Methods: During the 2 phases of the field trials, ILSE app log data were collected from 165 participants. Using this data set, 2 data-driven approaches were applied for clustering to group app users who were similar to each other. First, the common approach of user-type clustering based on expert-defined thresholds was replaced by a data-driven derivation of the cluster thresholds using the Jenks natural breaks algorithm. Second, a multidimensional clustering approach using the Partitioning Around Medoids algorithm was explored to consider the detailed app usage pattern data.

Results: Applying the Jenks clustering algorithm to the mean usage per day and clustering the users into 4 groups showed that most of the users (63/165, 38.2%) used the Fit at home function between once a week and every second day. More men were in the low usage group than women. In addition, the younger users were more often identified as moderate or high users than the older users, who were mainly classified as low users; moreover, the regional differences between Vienna and Salzburg were identified. In addition, the multidimensional approach identified 4 different user groups that differed mainly in terms of time of use, gender, and region. Overall, the younger women living in Salzburg were the users with highest average app usage.

Conclusions: The application of different clustering approaches showed that data-driven calculations of user groups can complement expert-based definitions, provide objective thresholds for the analysis of app usage data, and identify groups that can be targeted individually based on their specific group characteristics.

JMIR Form Res 2022;6(8):e30149

doi:10.2196/30149

Keywords

active and assisted living;app usage;cluster analysis;Jenks natural breaks algorithm;Partitioning Around Medoids algorithm;physical activity promotion;usage groups



Introduction

Background

Around 1.65 million people ≥65 years old were living in Austria in 2018. This number will increase to 2.5 million in 2040 according to the 2018 population forecast of the Austrian Conference on Spatial Planning [1]. The increasing number of older adults highlights the need for health-promoting measures to prevent immobility and ensure a good quality of life for this growing segment of society.

To date, the recommended physical activity dosage for healthy insufficiently active adults consists of 150 minutes of moderate to vigorous physical activity per week [2,3]. In addition, according to the World Health Organization (WHO) [4], people ≥65 years old with poor mobility should be physically active for ≥3 days per week, focusing on functional balance to prevent falls. However, every exercise session, whether short (seconds to minutes) or long (minutes to hours), counts toward reducing the risk of cardiometabolic morbidity and mortality [5].

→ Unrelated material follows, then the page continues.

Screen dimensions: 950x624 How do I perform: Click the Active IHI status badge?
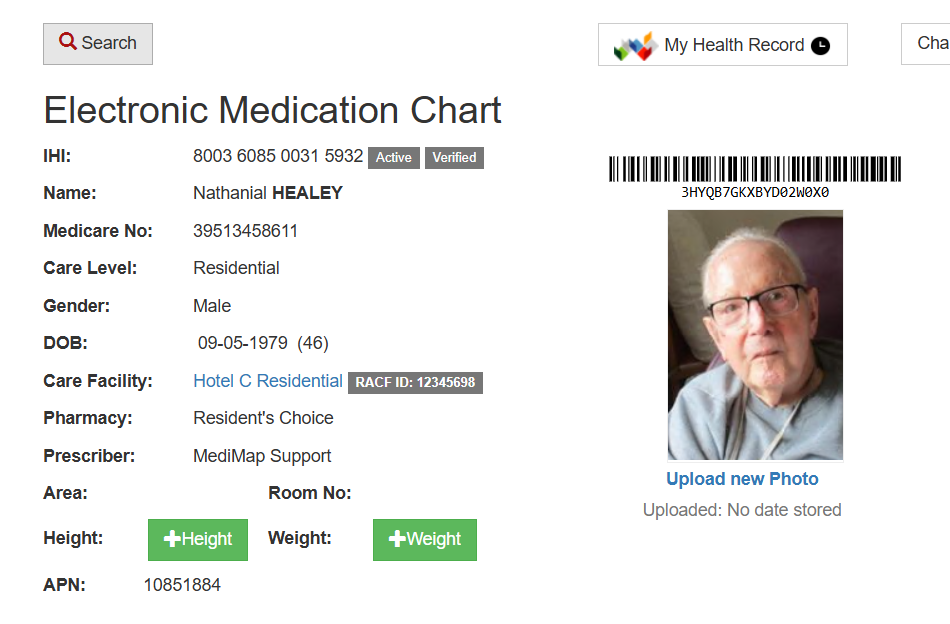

To promote physical activity, the fitness program Fit-mit-ILSE was introduced as part of the Austrian Active and Assisted Living (AAL) research project, fit4AAL. The project aimed to make the increasingly technology-familiar generation of ≥55 years fit and fit for the use of assistive technologies. Within the program, an app called ILSE was developed to support and encourage the older adult population to exercise at home or outdoors through videos and courses on a tablet or 3D camera system.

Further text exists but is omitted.